- _Work task_
The data are to be restated in full, exactly as presented.

Saved data entries:

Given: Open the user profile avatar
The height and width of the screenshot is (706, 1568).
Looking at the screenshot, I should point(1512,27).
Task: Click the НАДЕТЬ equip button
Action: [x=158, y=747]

- _Result for this exercise_
Given: Open the user profile avatar
The height and width of the screenshot is (706, 1568).
Looking at the screenshot, I should point(1512,27).
Task: Click the НАДЕТЬ equip button
Action: [x=158, y=747]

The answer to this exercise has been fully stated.